Calcium et vitamine D en prévention des fractures : la fin d’un mythe ?
Date de création : 04 mai 2005
Le groupe britannique RECORD (pour Randomised Evaluation of Calcium or vitamine D) a initié un nouvel essai randomisé pour évaluer l’intérêt de suppléments en vitamine D et en calcium isolés ou associés cette fois-ci en prévention secondaire, c’est à dire chez des sujets a priori à plus haut risque fracturaire.
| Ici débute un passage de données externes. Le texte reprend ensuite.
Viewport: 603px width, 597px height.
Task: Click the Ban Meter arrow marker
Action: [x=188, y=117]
5292 sujets de plus de 70 ans non handicapés (85 % de femmes, âge moyen 77 ans) ayant été victimes d’une première fracture pour un traumatisme minime ont été randomisés en 4 groupes de traitement : 800 UI/j de vitamine D per os, un gramme par jour de calcium per os, les deux suppléments associés, un placebo. Les critères principaux d’exclusion étaient des troubles locomoteurs importants, une démence débutante, un cancer diagnostiqué dans les 10 ans, un traitement anti-ostéoporotique en cours ou une contre-indication à ces traitements. Il est important de signaler que la population retenue finalement ne représente pas la majorité de cette classe d’âge puisque 6197 sujets ont été déclarés inéligibles en raison de la présence d’un des critères d’exclusion. La durée moyenne de suivi n’est pas clairement précisée dans cette publication, la majorité des patients ayant été suivi moins de 48 mois.
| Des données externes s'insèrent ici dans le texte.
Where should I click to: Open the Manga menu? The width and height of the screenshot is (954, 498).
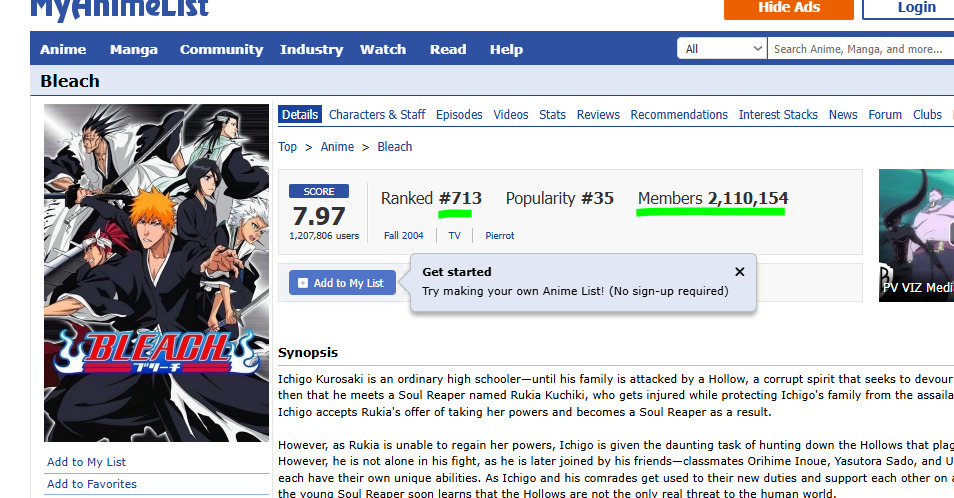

Durant l’étude 13 % des patients ont présenté une nouvelle fracture ostéoporotique (dont 26 % au niveau de la hanche). Contre toute attente, aucune différence significative n’a été constatée entre les 4 groupes : 12,6 % de fractures chez les sujets assignés à un traitement par calcium contre 13,7 % chez les sujets n’en recevant pas (NS), 13,3 % chez les sujets assignés à un supplément en vitamine D contre 13,1 % chez les participants n’en recevant pas (NS), 12,6 % chez les sujets assignés à un traitement combiné contre 13,4 % dans le groupe placebo (NS). Aucune différence n’a non plus été relevée entre les 4 groupes lorsque seules les fractures de hanche ou les fractures confirmées radiologiquement étaient prises en compte.
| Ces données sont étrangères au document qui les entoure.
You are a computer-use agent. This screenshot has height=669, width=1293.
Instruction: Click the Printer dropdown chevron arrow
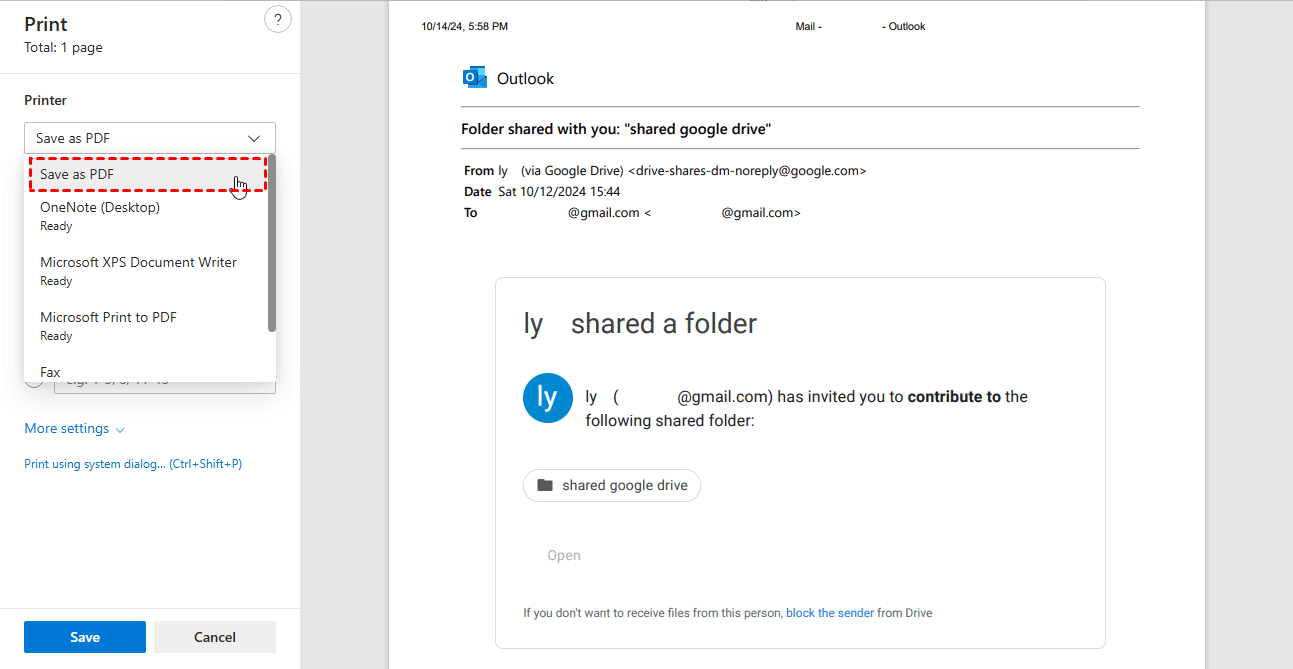[x=254, y=138]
La compliance aux traitements a été relativement médiocre (seuls 54,5 % des sujets prenaient encore les médicaments prescrits à 24 mois). Les effets secondaires, en particulier gastro-intestinaux, ont été plus fréquents avec les suppléments calciques.
Pour les promoteurs de RECORD, en toute logique, l’administration systématique de vitamine D et/ou de calcium ne peut plus être recommandée en prévention secondaire tout au moins chez des sujets âgés non handicapés. La préférence doit être donnée aujourd’hui aux traitements inhibiteurs de la résorption comme les bisphosphonates.
L’éditorialiste du Lancet, Philip Sambrook, tire des conclusions moins définitives de RECORD. Pour lui, il est possible que la mauvaise compliance constatée dans RECORD explique pour partie les résultats négatifs. De plus on peut envisager que de tels suppléments ne soient efficaces que chez des sujets réellement carencés en vitamine D, ce qui n’était pas nécessairement le cas de cette population, certes âgée, mais ambulatoire. Selon P Sambrook, de nouvelles études tenant compte du taux plasmatique de 25-hydroxy vitamine D sont indispensables avant de trancher définitivement. © Copyright 2005 http://www.jim.fr
Dr Anastasia Roublev
The RECORD Trial Group : “Oral vitamin D3 and calcium for secondary prevention of low-trauma fractures in elderly people (Randomised Evaluation of Calcium or vitamine D, RECORD) : a randomised placebo-controlled trial.” Lancet 2005, publication avancée en ligne le 28 avril 2005.
Sambrook P : “Vitamin D and fractures : quo vadis ?” Lancet 2005, publication avancée en ligne le 28 avril 2005.